A 2018 flyer released by the Association of Equipment Manufacturers (in which John Deere is a leading party) committed to a comprehensive toolkit of maintenance, diagnostic, and repair information for tractors and combines by 2021. While responsive to “right-to-repair” advocacy at first blush, the promise only included on-board diagnostic service tools, still not allowing technological circumvention. These diagnostic service tools likely increase purchase prices further without allowing for cheaper repairs.

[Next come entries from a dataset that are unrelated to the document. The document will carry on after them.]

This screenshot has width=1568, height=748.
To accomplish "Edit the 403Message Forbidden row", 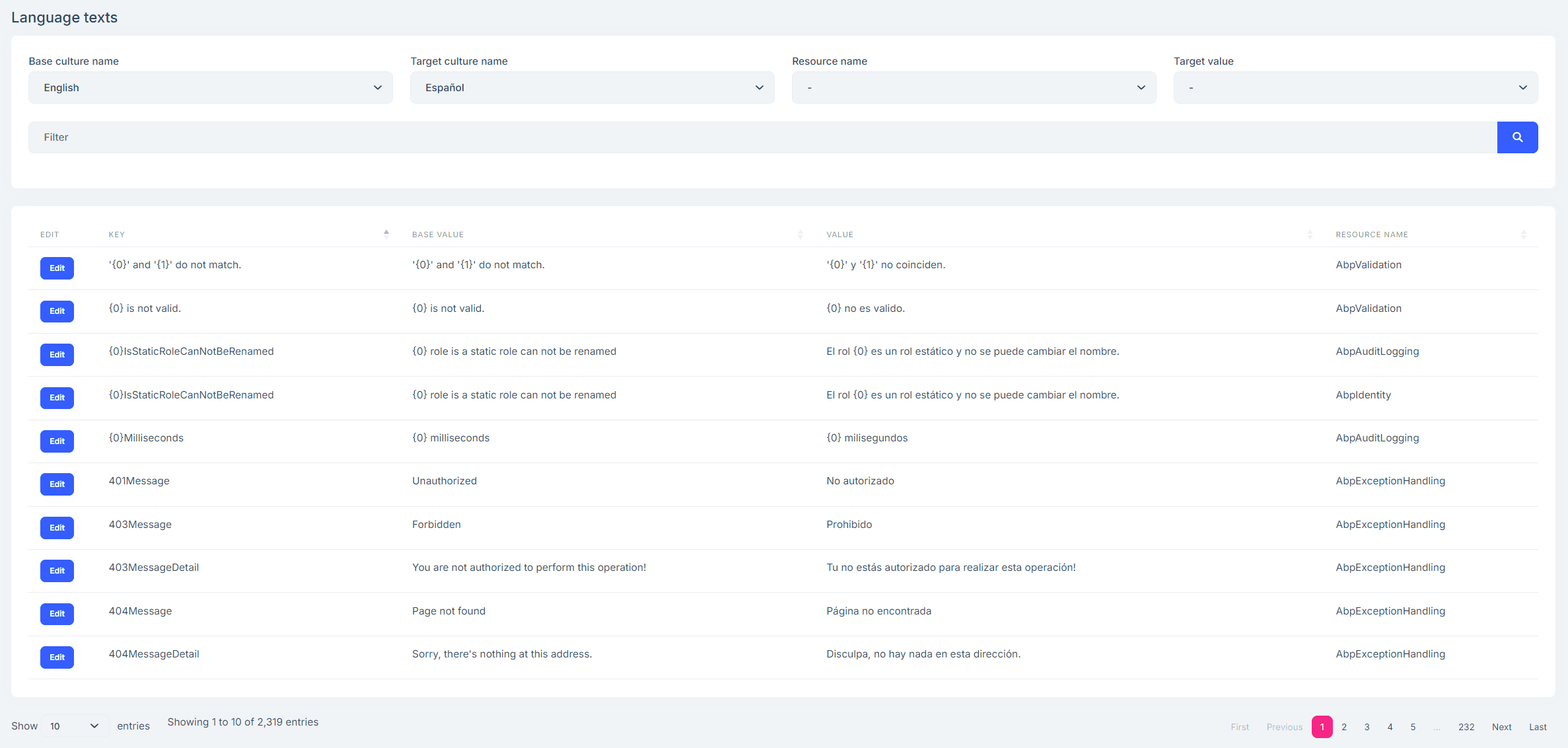I will (x=57, y=528).
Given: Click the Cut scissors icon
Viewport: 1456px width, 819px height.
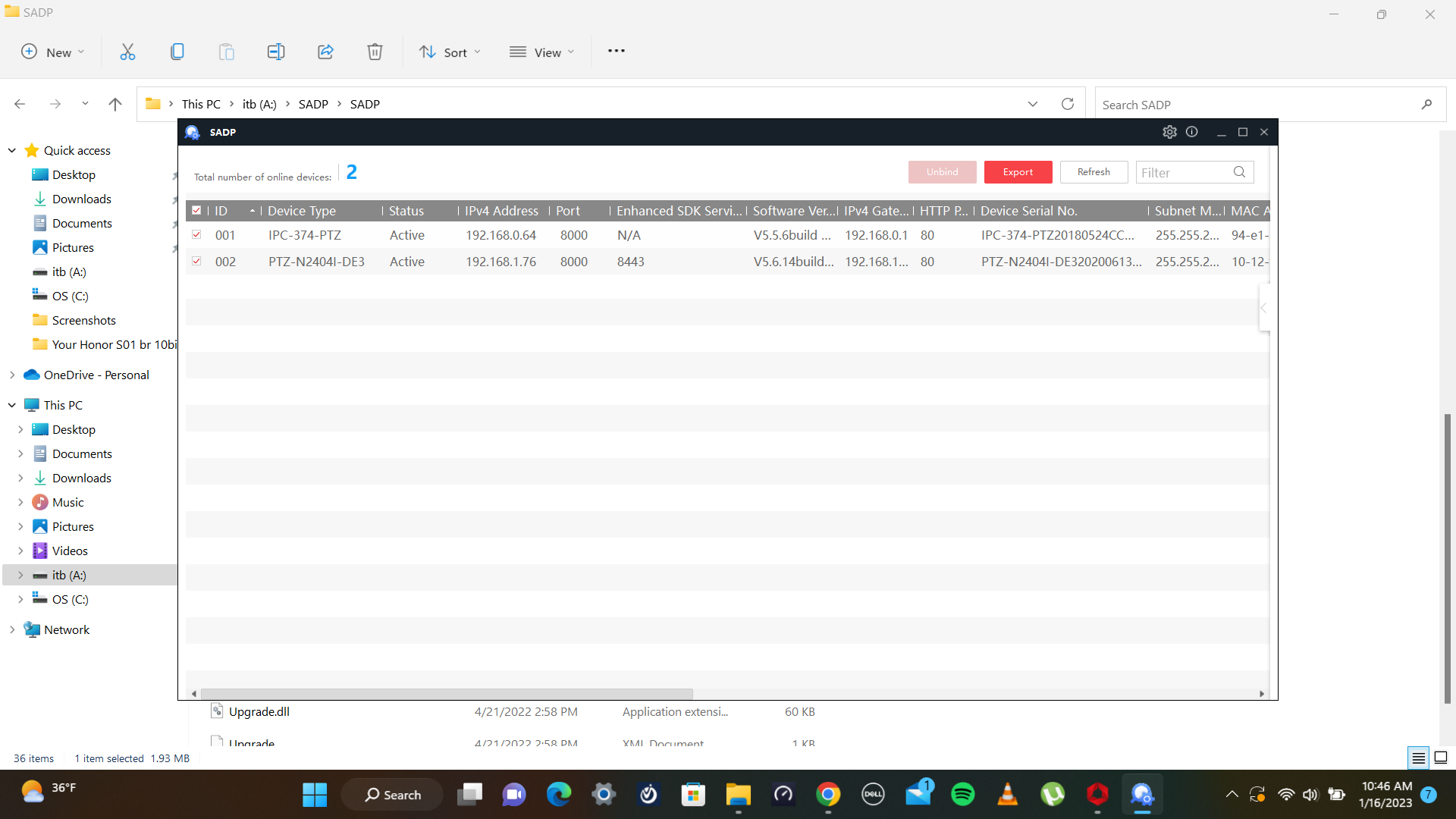Looking at the screenshot, I should pos(127,52).
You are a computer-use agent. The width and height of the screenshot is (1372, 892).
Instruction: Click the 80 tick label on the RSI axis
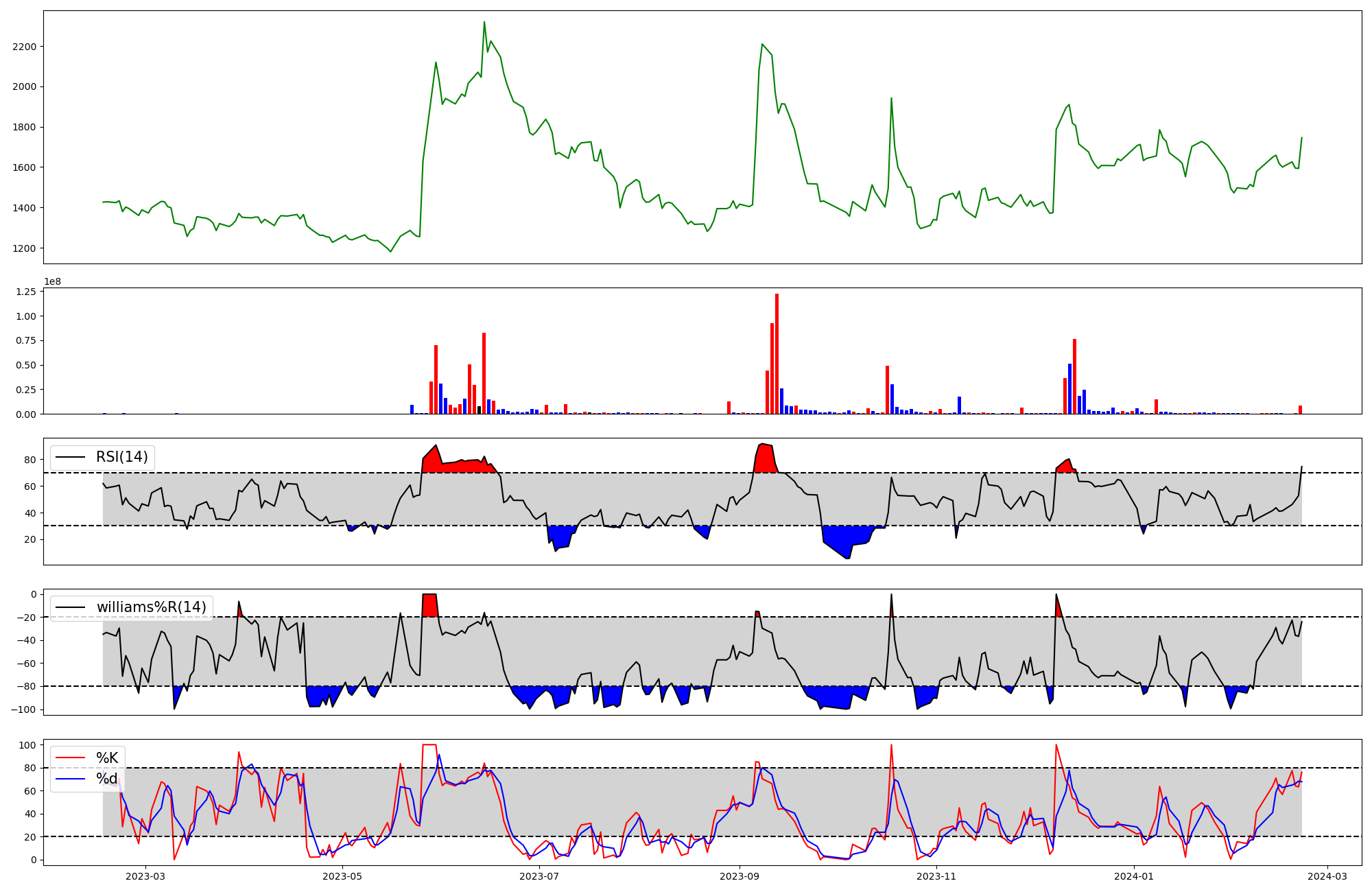[x=31, y=460]

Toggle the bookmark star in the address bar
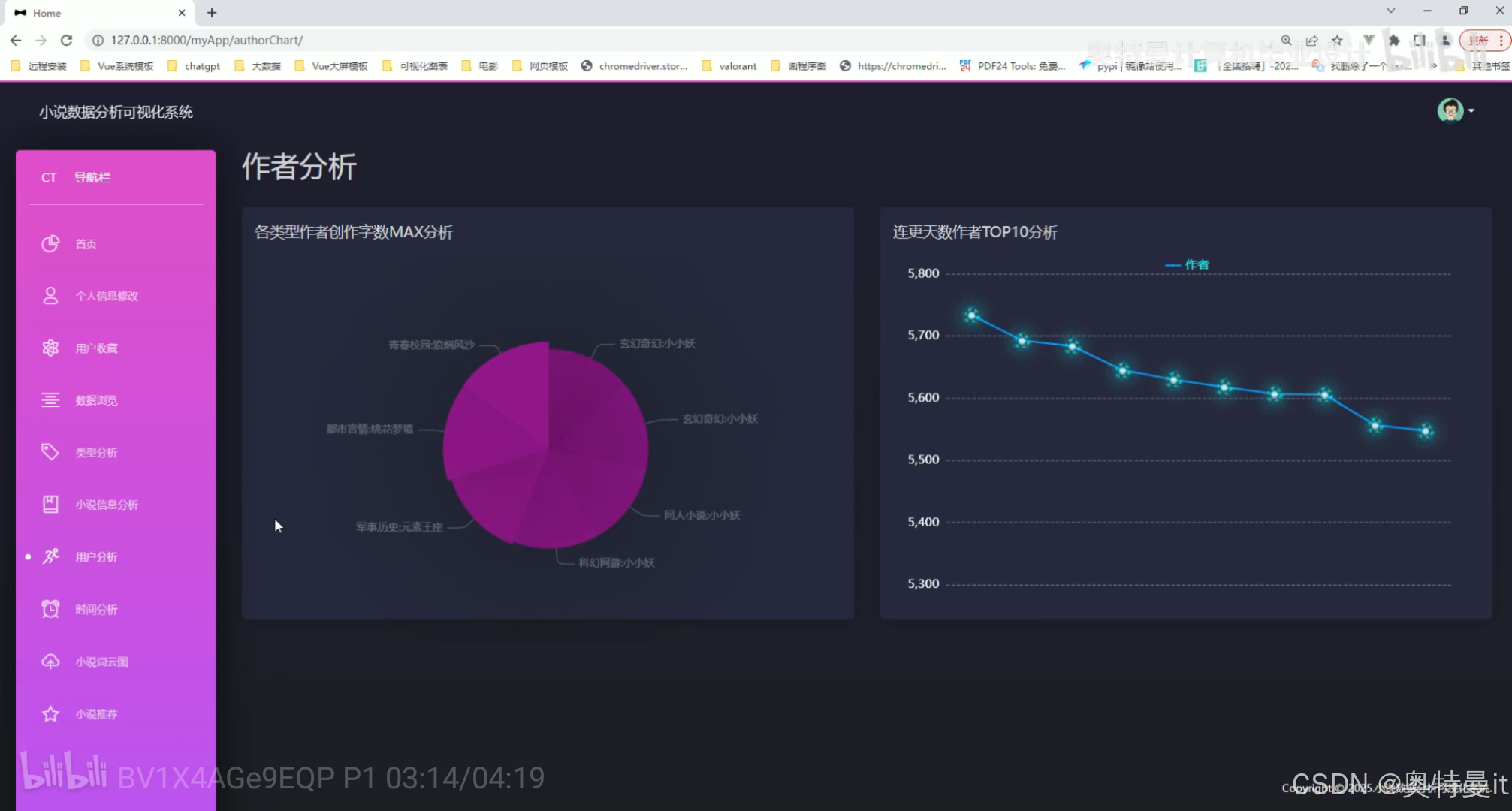(x=1338, y=41)

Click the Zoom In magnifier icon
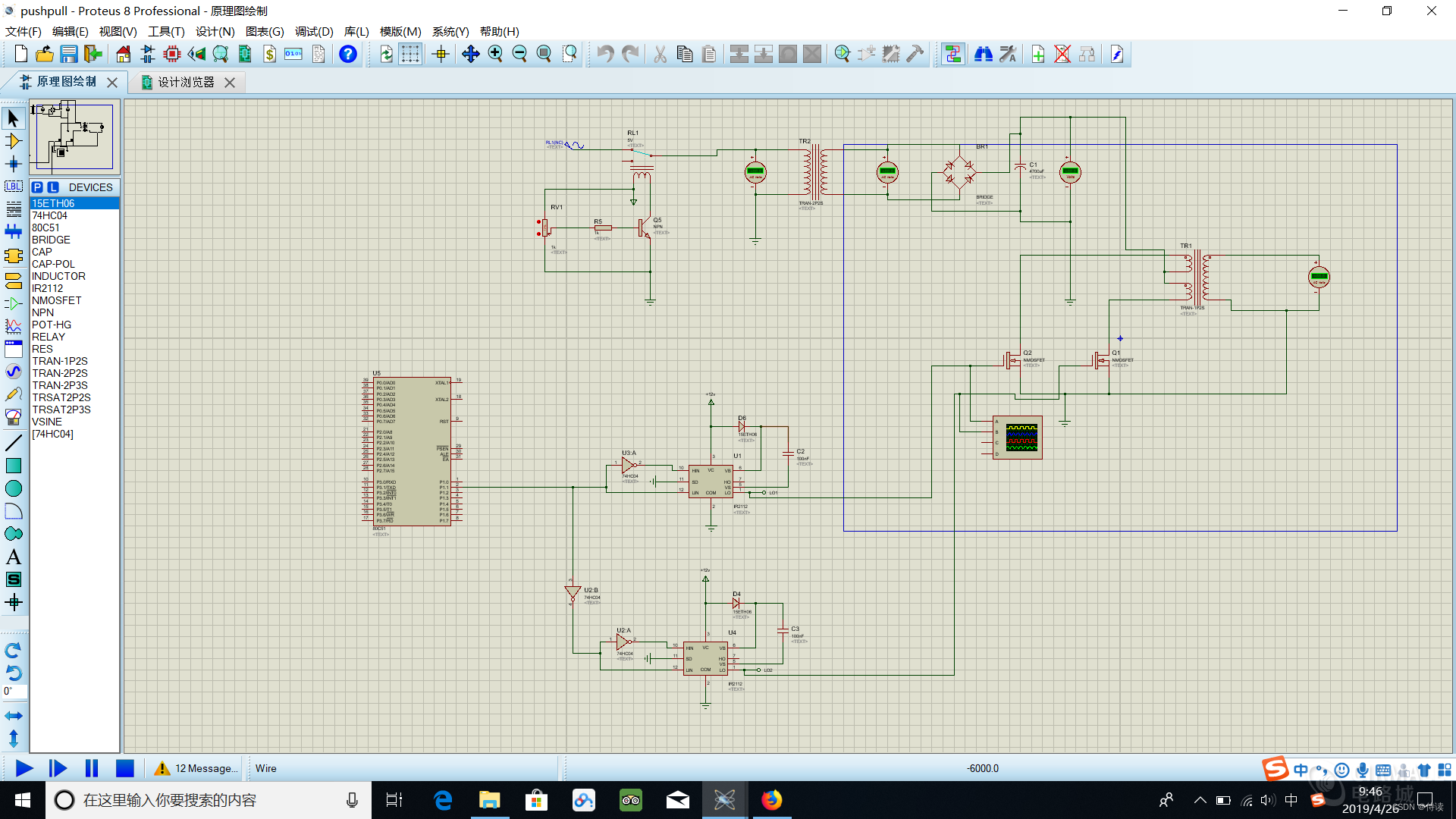pyautogui.click(x=495, y=54)

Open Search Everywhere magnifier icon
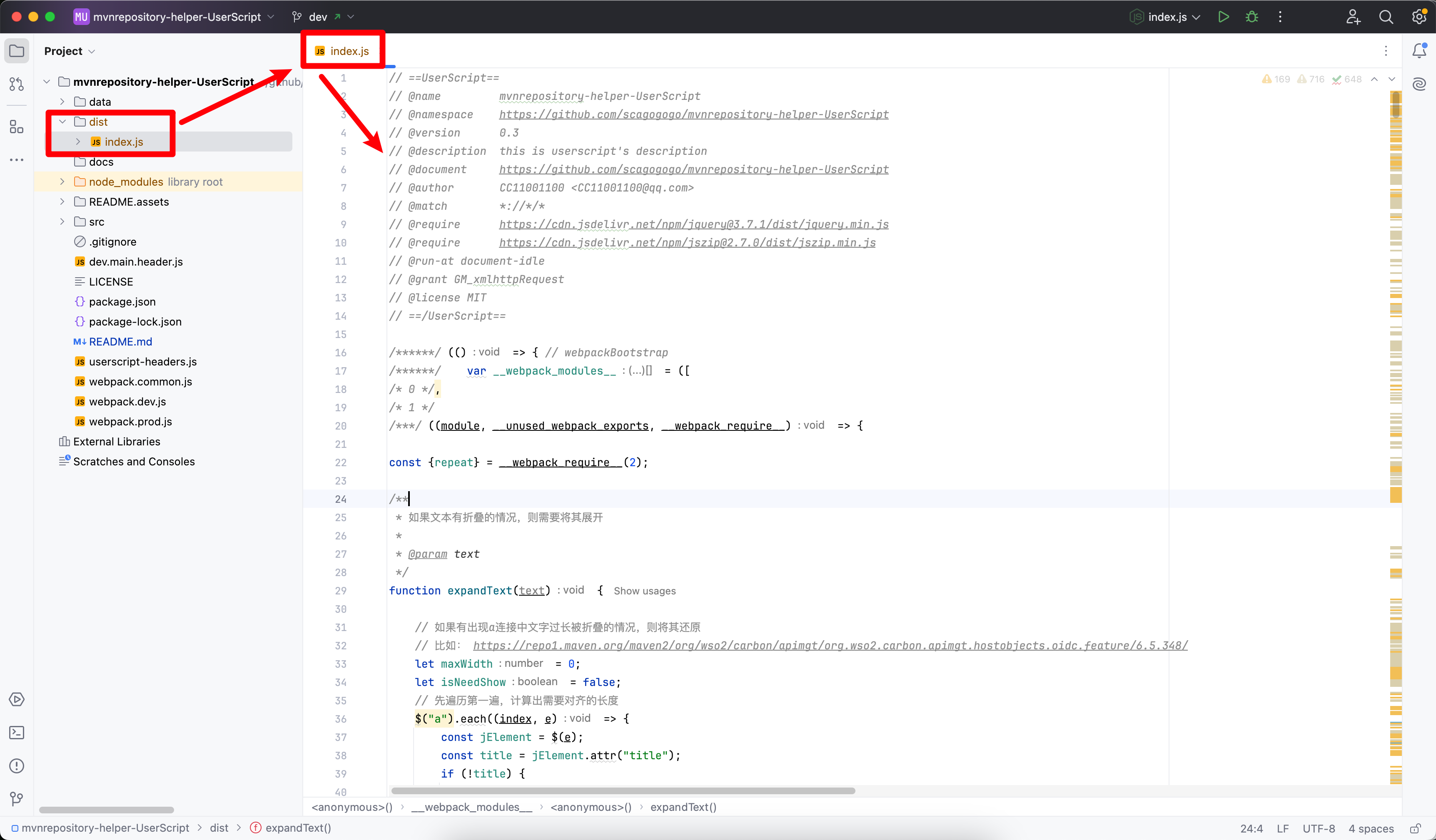click(1386, 17)
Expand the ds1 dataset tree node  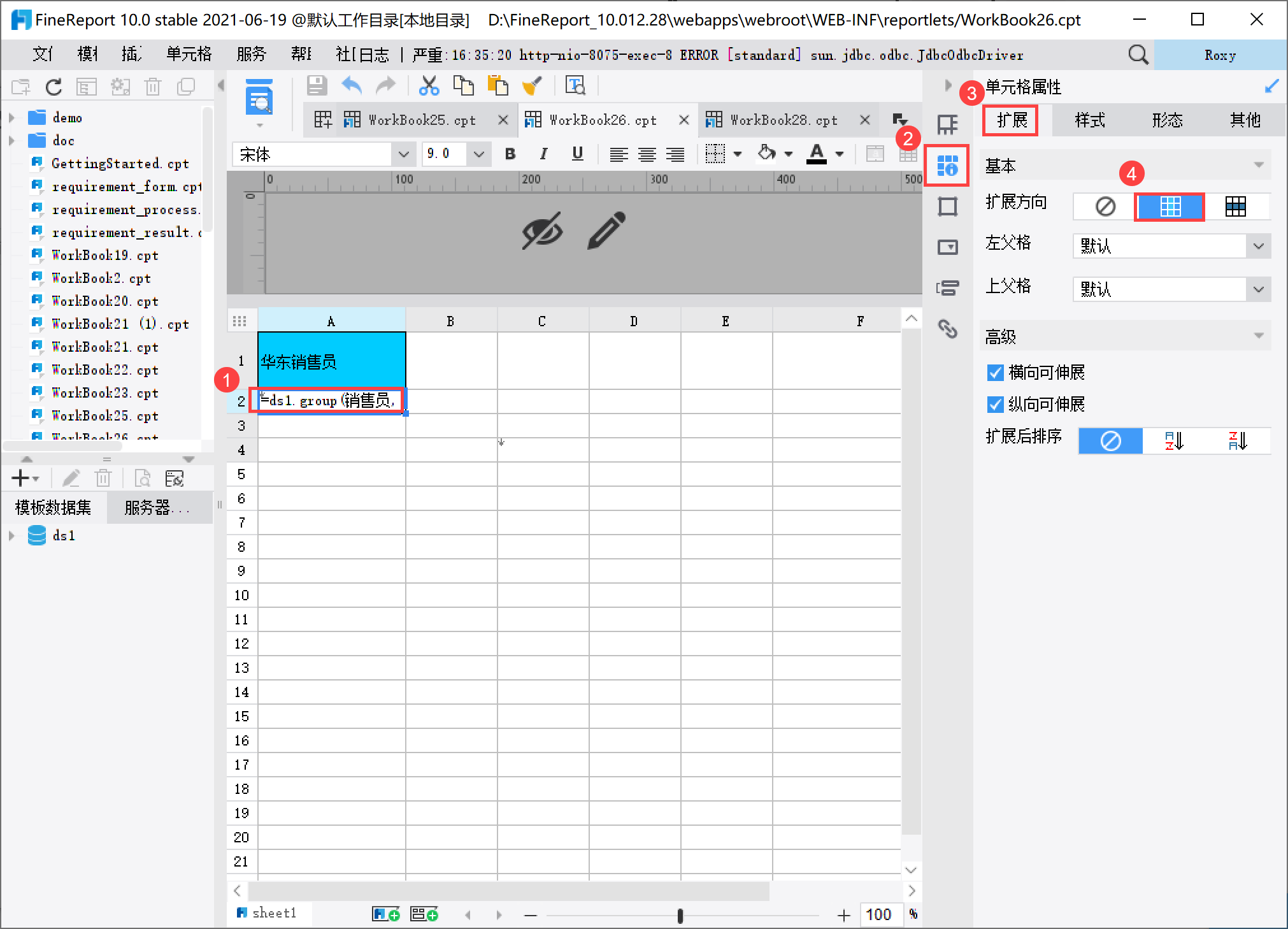tap(11, 536)
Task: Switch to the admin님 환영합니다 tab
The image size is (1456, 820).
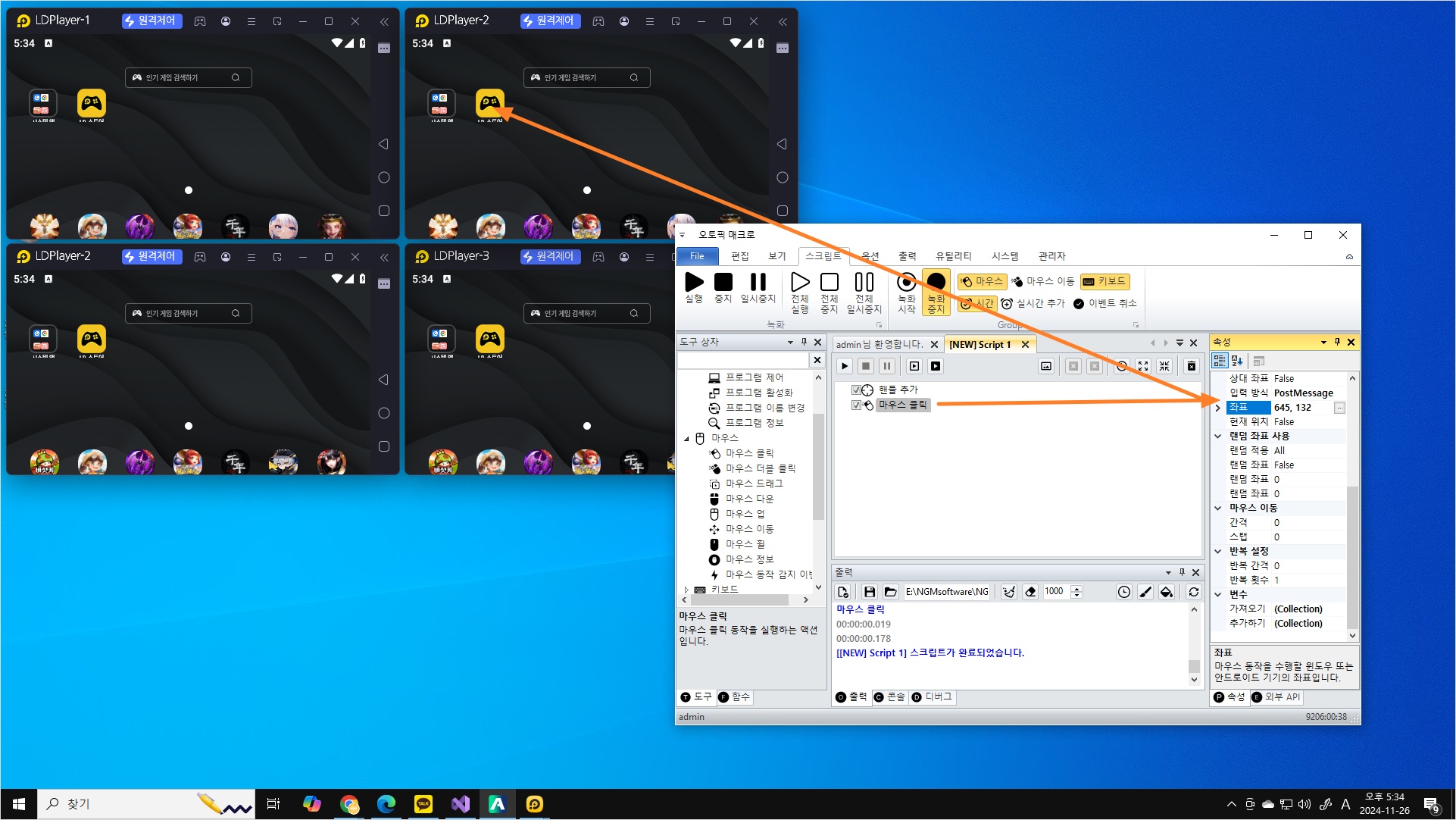Action: [879, 344]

And last month, Kevin O’Reilly of U.S. Public Interest Group (USPIRG) published a report claiming that farmers are still waiting for a fix. Vice claimed that they, O’Reilly, and Motherboard called Deere dealerships asking for diagnostic software: all failed to obtain any. Why has the company not followed through? O’Reilly writes that “John Deere company filings pointed to trends that services and repair have been as much as three to six times as profitable as new equipment sales for John Deere and its dealerships.” In the last decade, part sales have risen as equipment sales fell substantially.
Farmers have to deal with up to 125 sensors in a combine, each connected to a controller network requiring access to the diagnostic tools Deere monopolizes. An agricultural equipment engineer told O’Reilly that these sensors and their associated networks are the most common points of failure on the machines. In response, some farmers resort to hacking via foreign software purchase. Others simply use older, non-software operated machinery.
What’s to be made of this sorry state of affairs? First, it shows that there are limitations to doing away with intellectual property protections. Section 1201 of the Copyright Act should be repealed in its entirety, full stop. However, as long as private firms can attach terms of service to sales of their devices (enforceable or not), the full potential of the right-to-repair movement won’t be realized. Ron Wyden (D-OR) and Yvette Clarke (D-NY)’s Critical Medical Infrastructure Right to Repair Act included language that would nullify such contracts.
Second, it shows that absent a full repeal of Section 1201, we need to make it so agents of those who own devices or people who make anti-circumvention tools are also exempt from liability. While not as aggressive as full repeal, the draft legislation of the Digital Copyright Act of 2021 makes those who “traffic” in anti-circumvention tools also subject to the triennial review and exemption process.
2021 may very well be a landmark year for right-to-repair legislation. But even if all the measures currently proposed make it through, there’s still plenty to be done to fully secure the right to private property.